There are also signs that this was just a rather run-of-the-mill clash of personalities, management styles, and visions. The man who ultimately made the decision to fire her, publisher Arthur Sulzberger Jr., reportedly said, "When women get to top management positions, they are sometimes fired, just as men are" — which can be read as a callous dismissal of women's concerns or an unwelcome reminder that equality applies to the bad stuff too.
While the claims and counter-claims about whether this was in fact sexist continue to pile up, it is important to remember what is really at stake here in terms of women in media. Because if the goal is to have more women and people of color represented in media in all tiers, we should worry a little less about who is on top and more about what the top brass is doing to make that happen.
Abramson was committed to newsroom diversity. During her reign she pushed many women up the ranks, and is leaving with a newsroom where half of the top-ranking editors are women, including Pamela Paul at the Sunday Book Review and Margaret Sullivan as the first-ever female public editor. When asked by Sullivan about these changes, Abramson said, "It's a point of pride."
But attributing this commitment exclusively to the fact that she is a woman is a mistake. As VIDA: Women in the Literary Arts has illustrated with its yearly count of women in media, there are a number of female-helmed publications that have remained predominantly white and male in the last five years, while other male-led ones have shown real progress in featuring more female bylines.
Take for example the progressive weekly The Nation, edited by Katrina Vanden Heuvel, where contributors were nearly 75 percent male last year. Harpers Magazine, edited by Ellen Rosenbush, had a similar breakdown. Meanwhile, literary journals Tin House and The Paris Review, both helmed by men, have made much progress in recent years; in last year's count, the former even had more women than men writing. Tin House editor Rob Spillman said this happened through systemic changes, and not just hoping that eventually feminism would work things out.
It doesn't take a woman to dismantle the old boys club, just someone who is tired of the same old voices and is willing to put in place systems that will change things. This isn't something that can happen overnight. At the Times, even with the addition of all the high-ranking female editors, female byline representation accounts for only a third of the newspaper's stories, and most of those bylines rested above articles about "pink" topics like style and children. I don't point this out to minimize the importance of female editors, but only to illustrate that a more diverse newsroom, and newspaper, involves much more than having more women on top of the masthead.

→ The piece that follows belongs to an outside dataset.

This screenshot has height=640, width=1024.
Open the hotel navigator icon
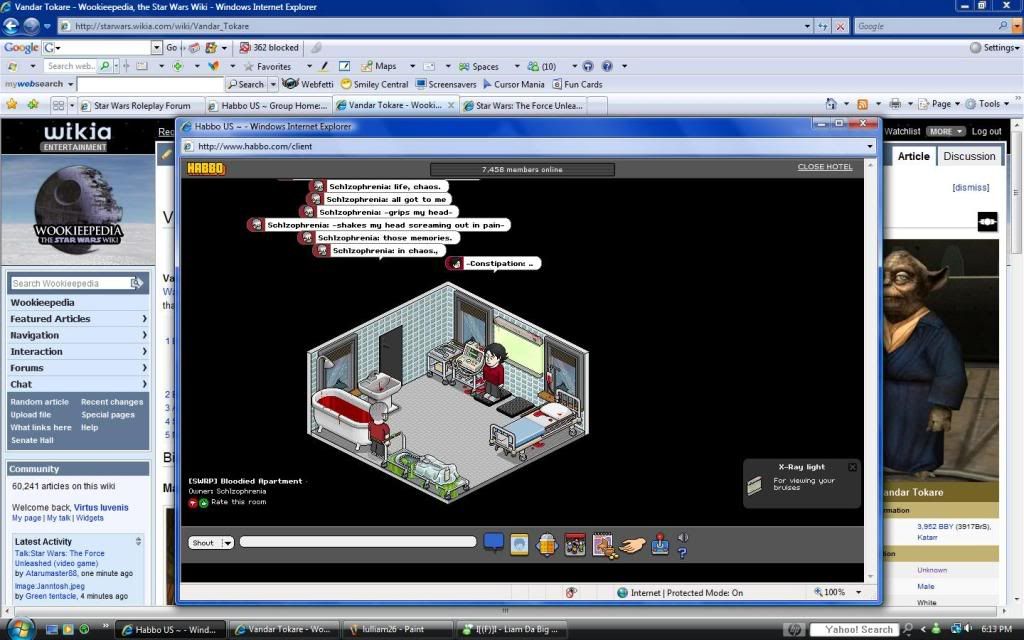point(547,544)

While seeing Abramson lead a meeting surely had a tremendous symbolic impact on the female staff, we can only hope that her successor, the first-ever African American executive editor Dean Baquet, will have a similar one. His presence at the head of the table is another important first. But more important than his background is how devoted he is to carrying on Abramson's commitment to diversity in all areas of the newsroom and on the page. That's what makes the difference.